TEXTO SELECCIONADO

= = = = =

La búsqueda disimulada

Una de las Sisters cuenta hoy en su blog (http://thelesbiansisters.blogspot.com/) que ha perdido sus maravillosas gafas de sol y que, por mucho que las busca, no las encuentra. La Sister atribuye a la pérdida de las gafas a que su casa es muy rara y llega al punto de recurrir a mágicos conjuros como el que le aconseja una amiga uruguaya que, francamente, me parece poco práctico.
Lo que la Sister (¿Paula o Odile? Nunca sé quién habla en ese blog) ignora, o quizá olvida, es que las cosas, incluso unas gafas rojas, tienen vida propia y que, como cualquier persona, a veces necesitan estar solas. Es así como desaparecen y, por mucho que las busques, no las encuentras. Por que ellas no quieren.

= = = = =

DATOS

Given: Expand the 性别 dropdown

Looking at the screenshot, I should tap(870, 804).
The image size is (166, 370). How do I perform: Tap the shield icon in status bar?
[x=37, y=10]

= = = = =

LA SOLICITUD
Por favor, copia literalmente el fragmento del texto seleccionado que empieza por "Lo que la Sister" y sigue hasta "ellas no quieren.".

RESULTADO A CONTINUACIÓN
Lo que la Sister (¿Paula o Odile? Nunca sé quién habla en ese blog) ignora, o quizá olvida, es que las cosas, incluso unas gafas rojas, tienen vida propia y que, como cualquier persona, a veces necesitan estar solas. Es así como desaparecen y, por mucho que las busques, no las encuentras. Por que ellas no quieren.